__CHALLENGE__. Rewrite the lines from the one containing "The width and height of the screenshot is (728, 691)." through the one containing "[x=219, y=65]" as a two-column CSV with the columns text and answer. Give each text and its answer one row, put each value in a single quoted field, and replace line breaks with spaces.

(Word and element pointing entries)
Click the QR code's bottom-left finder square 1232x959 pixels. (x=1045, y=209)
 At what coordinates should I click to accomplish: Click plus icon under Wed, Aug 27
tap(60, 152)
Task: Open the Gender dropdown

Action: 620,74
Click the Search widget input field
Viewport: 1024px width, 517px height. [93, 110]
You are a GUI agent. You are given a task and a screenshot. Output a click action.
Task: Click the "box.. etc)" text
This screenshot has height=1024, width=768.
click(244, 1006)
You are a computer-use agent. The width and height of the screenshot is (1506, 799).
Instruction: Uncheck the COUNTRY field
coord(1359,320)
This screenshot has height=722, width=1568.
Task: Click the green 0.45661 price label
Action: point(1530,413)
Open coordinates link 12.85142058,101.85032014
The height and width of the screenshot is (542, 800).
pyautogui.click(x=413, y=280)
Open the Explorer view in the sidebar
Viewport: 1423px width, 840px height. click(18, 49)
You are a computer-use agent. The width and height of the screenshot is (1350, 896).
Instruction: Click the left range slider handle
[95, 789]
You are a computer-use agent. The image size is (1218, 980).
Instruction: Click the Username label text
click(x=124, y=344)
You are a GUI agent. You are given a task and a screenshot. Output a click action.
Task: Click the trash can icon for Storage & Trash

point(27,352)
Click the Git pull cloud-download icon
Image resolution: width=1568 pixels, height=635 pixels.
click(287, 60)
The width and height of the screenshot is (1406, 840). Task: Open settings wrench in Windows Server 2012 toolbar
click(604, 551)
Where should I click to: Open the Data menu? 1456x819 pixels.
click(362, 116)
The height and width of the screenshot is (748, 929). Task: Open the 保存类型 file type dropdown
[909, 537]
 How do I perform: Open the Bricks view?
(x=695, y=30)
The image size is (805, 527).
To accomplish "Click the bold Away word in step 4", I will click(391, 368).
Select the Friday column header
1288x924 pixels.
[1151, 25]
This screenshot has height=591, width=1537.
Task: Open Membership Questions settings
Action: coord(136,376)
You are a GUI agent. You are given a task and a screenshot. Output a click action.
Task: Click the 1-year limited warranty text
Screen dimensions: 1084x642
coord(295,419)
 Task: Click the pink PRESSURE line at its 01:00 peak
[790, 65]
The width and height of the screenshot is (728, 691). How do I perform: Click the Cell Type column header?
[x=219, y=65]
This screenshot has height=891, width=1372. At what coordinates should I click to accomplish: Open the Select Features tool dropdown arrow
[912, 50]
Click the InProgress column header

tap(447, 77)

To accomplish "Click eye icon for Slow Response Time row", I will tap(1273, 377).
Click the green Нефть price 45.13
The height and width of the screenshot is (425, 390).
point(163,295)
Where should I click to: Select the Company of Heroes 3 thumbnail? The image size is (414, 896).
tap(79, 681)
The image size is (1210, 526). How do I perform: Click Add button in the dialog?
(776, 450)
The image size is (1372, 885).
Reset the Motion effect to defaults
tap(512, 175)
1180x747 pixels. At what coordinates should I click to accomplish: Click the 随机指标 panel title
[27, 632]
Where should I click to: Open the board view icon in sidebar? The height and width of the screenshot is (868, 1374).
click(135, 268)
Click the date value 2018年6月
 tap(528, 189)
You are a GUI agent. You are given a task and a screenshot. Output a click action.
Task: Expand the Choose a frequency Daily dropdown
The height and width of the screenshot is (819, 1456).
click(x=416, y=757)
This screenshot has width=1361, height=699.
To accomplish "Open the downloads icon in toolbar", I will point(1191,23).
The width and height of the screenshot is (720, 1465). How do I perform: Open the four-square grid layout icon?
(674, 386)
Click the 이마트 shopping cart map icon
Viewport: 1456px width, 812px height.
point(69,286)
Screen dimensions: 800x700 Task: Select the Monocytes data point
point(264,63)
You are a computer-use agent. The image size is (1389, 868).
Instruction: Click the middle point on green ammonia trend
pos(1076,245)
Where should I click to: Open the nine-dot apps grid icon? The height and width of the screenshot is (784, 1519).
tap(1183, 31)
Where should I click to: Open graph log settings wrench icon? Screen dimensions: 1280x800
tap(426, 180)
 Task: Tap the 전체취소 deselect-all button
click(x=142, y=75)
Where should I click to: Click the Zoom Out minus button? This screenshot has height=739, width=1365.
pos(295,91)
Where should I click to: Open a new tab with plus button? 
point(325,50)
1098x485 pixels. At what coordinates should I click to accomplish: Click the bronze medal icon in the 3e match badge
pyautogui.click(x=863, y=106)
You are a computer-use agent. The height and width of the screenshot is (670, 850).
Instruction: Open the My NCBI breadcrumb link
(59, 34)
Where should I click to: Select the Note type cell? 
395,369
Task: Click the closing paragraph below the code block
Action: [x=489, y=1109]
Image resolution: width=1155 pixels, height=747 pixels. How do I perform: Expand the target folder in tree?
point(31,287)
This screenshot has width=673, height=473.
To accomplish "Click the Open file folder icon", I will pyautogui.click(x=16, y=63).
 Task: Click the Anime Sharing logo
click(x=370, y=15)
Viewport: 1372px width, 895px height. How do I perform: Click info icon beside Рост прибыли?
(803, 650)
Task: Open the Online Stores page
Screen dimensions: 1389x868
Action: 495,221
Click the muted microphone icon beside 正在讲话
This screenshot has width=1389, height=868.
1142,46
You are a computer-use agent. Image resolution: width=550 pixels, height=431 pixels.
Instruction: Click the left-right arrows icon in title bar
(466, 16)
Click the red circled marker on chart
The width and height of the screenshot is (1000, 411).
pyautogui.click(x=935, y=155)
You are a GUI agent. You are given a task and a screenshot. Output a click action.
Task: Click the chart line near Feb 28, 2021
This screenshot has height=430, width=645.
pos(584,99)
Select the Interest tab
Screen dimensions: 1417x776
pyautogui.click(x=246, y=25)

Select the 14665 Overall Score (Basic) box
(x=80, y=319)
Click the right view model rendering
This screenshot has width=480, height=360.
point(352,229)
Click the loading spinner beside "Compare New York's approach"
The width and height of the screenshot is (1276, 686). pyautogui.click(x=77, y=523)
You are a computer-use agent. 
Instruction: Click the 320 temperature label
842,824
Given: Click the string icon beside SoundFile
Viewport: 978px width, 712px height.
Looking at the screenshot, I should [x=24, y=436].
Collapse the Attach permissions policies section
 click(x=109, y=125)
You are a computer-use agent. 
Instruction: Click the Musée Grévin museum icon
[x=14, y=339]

__IN RESPONSE__.
text,answer
"The width and height of the screenshot is (728, 691). How do I perform: Click the Cell Type column header?","[x=219, y=65]"